═════ READING TEXT ═════
- Theatrical release poster
- Directed by: Marc Klasfeld
- Screenplay by: Stephen Susco; Spencer Mandel; Dikega Hadnot;
- Based on: Creepers by David Morrell
- Produced by: Jordan Schur
- Starring: Jake Manley; Adeline Rudolph; Francesca Reale; Laurence O'Fuarain; Nicholas Hamilton; Javier Botet; Kai Caster; Shane Paul McGhie;
- Cinematography: Yon Thomas
- Edited by: Patrick J. Smith
- Music by: Blitz//Berlin
- Production companies: Lionsgate; Suretone Pictures;
- Distributed by: Lionsgate
- Release date: March 20, 2026;
- Running time: 91 minutes
- Country: United States
- Language: English
- Budget: $7 million

= Do Not Enter (2026 film) =

2026 film by Marc Klasfeld

Do Not Enter is a 2026 American horror thriller film directed by Marc Klasfeld and written by Stephen Susco, Spencer Mandel and Dikega Hadnot. It is based on David Morrell's 2005 novel Creepers. The film stars Jake Manley, Adeline Rudolph in her film debut, Francesca Reale, Laurence O'Fuarain, Nicholas Hamilton, Javier Botet, Kai Caster, and Shane Paul McGhie.

Do Not Enter was released by Lionsgate on March 20, 2026.
==Plot==
The "Creepers", an urbex group led by Rick alongside his girlfriend Diane, Vern, Cora, and JD, fail to gain traction on their videos. JD leaves the group to join another urbex group called the "Scavengers," consisting of Tod and Mack. Rick suggests that they explore The Paragon, an abandoned hotel rumored to be where gangster Meyer Lansky stashed $300 million. They watch a video by JD taunting them.

Vice News reporter Frank Balenger sees Diane's post announcing their upcoming exploration and joins the Creepers, despite Rick and Vern's distrust. They break into The Paragon and enter the lobby, where a chandelier nearly crushes Cora. Diane splits off from the group and is attacked by a creature. Rick tells the group that Diane isn't answering her phone and to search for her. Cora tells Frank that Rick and Diane's relationship is strained, and that Rick is given the illusion of leadership because he supplies their equipment. She notices Frank's wedding band, to which Frank replies that he has a wife named Amanda.

While searching for Diane, Vern and Cora find a news report of The Paragon's last owner going missing after his wife's murder. Meanwhile, Rick's leg gets caught in a bear trap while looking with Frank. They return to the lobby and find various electronics strung on a large tree, including Diane's phone. They watch Diane's last video and hear more rumbling. Suddenly, they are ambushed by the Scavengers and held at gunpoint. JD is disturbed as Tod and Mack harass Cora. Tod pulls out Diane's bandana, causing Rick to attack him. Tod offers Rick the bandana before suddenly throwing him off the balcony. Frank then tells Tod that Rick had the only copy of The Paragon's floor plan. They go to the lower levels where they seemingly find Rick's body. Cora traverses over the collapsed floor separating them from the body, but discovers that it is a skeleton. Tod then shoots the wire that Cora used to swing over, abandoning her.
═════ RECORDS ═════
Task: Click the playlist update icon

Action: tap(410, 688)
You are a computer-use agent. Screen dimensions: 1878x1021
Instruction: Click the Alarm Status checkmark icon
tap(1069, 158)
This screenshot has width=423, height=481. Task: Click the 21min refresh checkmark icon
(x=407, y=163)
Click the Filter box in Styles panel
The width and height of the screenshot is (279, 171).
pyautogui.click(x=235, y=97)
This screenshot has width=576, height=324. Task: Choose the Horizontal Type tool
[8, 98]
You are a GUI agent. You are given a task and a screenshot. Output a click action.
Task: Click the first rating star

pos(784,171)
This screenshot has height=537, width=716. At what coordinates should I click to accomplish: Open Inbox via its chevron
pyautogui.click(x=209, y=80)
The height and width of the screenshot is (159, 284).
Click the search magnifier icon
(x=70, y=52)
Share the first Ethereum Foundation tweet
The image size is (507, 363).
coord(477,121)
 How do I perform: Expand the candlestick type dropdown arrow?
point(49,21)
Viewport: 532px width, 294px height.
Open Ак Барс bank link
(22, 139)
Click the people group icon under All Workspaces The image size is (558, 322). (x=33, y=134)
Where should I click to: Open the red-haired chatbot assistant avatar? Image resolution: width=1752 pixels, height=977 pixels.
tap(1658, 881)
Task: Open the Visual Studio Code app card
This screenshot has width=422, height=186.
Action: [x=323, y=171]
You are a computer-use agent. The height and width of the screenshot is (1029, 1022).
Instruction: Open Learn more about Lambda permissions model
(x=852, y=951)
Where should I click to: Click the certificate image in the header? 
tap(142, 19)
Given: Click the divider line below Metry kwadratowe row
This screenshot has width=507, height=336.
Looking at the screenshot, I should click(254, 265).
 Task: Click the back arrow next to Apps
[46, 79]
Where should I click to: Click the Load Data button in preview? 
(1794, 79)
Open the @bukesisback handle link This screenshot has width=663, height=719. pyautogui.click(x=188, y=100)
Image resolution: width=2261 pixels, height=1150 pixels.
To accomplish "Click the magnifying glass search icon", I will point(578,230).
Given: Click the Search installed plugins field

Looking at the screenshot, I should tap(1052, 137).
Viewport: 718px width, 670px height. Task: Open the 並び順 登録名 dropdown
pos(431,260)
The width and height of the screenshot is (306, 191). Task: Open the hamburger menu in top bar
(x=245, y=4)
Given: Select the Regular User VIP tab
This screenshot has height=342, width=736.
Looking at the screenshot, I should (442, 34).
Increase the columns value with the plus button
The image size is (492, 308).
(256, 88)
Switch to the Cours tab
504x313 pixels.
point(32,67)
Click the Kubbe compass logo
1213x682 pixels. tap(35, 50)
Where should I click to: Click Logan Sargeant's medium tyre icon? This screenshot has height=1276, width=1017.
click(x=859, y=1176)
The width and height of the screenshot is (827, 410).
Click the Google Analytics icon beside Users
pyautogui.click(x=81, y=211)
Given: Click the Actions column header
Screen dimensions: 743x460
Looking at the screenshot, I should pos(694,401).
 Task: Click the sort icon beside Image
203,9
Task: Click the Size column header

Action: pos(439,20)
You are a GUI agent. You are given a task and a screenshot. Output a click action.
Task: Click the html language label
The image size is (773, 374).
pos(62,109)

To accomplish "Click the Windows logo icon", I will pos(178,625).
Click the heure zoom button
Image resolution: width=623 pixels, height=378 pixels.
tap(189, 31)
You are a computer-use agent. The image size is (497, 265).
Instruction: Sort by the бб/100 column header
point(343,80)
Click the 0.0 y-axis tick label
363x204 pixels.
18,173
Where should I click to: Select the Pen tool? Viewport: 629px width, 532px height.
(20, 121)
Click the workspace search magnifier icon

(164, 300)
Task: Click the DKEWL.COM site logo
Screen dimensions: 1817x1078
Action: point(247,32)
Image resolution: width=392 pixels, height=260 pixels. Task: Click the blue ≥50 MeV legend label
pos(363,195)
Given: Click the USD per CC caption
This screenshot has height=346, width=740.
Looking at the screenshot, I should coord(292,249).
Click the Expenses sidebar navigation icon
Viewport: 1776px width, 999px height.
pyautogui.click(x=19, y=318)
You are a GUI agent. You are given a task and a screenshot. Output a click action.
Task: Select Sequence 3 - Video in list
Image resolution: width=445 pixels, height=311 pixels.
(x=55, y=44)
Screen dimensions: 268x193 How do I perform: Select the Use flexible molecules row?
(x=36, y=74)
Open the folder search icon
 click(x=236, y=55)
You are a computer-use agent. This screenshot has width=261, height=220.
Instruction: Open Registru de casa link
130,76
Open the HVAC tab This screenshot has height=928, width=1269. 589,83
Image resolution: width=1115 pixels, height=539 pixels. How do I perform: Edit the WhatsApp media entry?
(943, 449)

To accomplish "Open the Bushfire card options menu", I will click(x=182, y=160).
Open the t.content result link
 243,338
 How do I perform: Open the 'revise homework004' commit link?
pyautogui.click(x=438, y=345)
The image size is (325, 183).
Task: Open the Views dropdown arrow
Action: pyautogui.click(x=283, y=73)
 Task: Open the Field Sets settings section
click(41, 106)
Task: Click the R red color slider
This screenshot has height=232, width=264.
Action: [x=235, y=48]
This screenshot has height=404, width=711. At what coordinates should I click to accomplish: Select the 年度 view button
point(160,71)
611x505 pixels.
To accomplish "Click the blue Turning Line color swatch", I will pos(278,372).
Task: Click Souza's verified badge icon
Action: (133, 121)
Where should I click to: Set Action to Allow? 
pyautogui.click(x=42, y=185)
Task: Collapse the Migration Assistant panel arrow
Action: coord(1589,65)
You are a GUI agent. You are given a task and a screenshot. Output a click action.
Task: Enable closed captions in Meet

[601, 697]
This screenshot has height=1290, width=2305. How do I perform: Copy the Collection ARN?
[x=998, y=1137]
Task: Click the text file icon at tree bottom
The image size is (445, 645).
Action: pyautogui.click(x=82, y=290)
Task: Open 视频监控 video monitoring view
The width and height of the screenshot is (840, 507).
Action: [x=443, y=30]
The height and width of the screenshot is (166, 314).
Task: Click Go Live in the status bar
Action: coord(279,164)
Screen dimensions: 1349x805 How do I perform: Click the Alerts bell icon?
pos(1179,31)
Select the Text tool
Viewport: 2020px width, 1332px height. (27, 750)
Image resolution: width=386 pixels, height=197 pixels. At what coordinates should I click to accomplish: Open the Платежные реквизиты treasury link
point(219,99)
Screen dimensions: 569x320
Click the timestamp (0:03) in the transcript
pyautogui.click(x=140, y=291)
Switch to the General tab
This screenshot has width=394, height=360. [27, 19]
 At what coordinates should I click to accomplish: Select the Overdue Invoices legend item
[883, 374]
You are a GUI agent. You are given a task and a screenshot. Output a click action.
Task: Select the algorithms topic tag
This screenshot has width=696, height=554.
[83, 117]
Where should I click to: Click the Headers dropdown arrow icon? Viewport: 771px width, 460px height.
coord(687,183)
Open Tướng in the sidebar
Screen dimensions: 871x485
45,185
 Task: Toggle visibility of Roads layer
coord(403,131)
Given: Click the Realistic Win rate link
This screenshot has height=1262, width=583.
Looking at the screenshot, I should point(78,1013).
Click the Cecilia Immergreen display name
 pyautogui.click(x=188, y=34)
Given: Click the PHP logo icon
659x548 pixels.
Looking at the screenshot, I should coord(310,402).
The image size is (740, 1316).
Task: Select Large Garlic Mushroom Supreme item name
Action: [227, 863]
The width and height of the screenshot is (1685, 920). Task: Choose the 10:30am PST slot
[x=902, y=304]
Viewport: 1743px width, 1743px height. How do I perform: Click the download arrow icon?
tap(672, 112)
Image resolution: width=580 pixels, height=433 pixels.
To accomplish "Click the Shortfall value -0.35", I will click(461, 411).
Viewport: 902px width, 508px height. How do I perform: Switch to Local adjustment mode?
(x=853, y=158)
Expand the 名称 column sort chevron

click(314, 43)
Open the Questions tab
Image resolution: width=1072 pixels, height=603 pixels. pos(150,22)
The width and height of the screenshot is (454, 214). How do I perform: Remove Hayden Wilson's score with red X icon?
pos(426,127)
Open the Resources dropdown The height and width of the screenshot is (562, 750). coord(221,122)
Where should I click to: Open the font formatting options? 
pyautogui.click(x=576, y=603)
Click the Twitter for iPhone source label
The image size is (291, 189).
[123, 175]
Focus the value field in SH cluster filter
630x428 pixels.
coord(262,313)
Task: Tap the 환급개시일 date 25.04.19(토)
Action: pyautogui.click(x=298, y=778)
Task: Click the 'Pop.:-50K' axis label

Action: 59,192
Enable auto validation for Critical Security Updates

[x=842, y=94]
═════
#### GIVEN INSTRUCTION 1:
Please write out the passage of the film article starting at "Do Not Enter is" and ending at "JD taunting them.".
#### GIVEN INSTRUCTION 2:
Turn the paragraph of the film article that begins "Vice News reporter Frank Balenger" into a short bulleted list that keeps its main facts.

#### FULL OUTPUT 1:
Do Not Enter is a 2026 American horror thriller film directed by Marc Klasfeld and written by Stephen Susco, Spencer Mandel and Dikega Hadnot. It is based on David Morrell's 2005 novel Creepers. The film stars Jake Manley, Adeline Rudolph in her film debut, Francesca Reale, Laurence O'Fuarain, Nicholas Hamilton, Javier Botet, Kai Caster, and Shane Paul McGhie.

Do Not Enter was released by Lionsgate on March 20, 2026.
==Plot==
The "Creepers", an urbex group led by Rick alongside his girlfriend Diane, Vern, Cora, and JD, fail to gain traction on their videos. JD leaves the group to join another urbex group called the "Scavengers," consisting of Tod and Mack. Rick suggests that they explore The Paragon, an abandoned hotel rumored to be where gangster Meyer Lansky stashed $300 million. They watch a video by JD taunting them.

#### FULL OUTPUT 2:
- Vice News reporter Frank Balenger sees Diane's post about the upcoming exploration and joins the Creepers, though Rick and Vern distrust him.
- The group breaks into The Paragon, and in the lobby a chandelier nearly crushes Cora.
- Diane splits off and is attacked by a creature.
- When Diane doesn't answer her phone, Rick has the group search for her.
- Cora tells Frank that Rick and Diane's relationship is strained and that Rick only seems to lead because he supplies the equipment.
- Cora notices Frank's wedding band, and he says he has a wife named Amanda.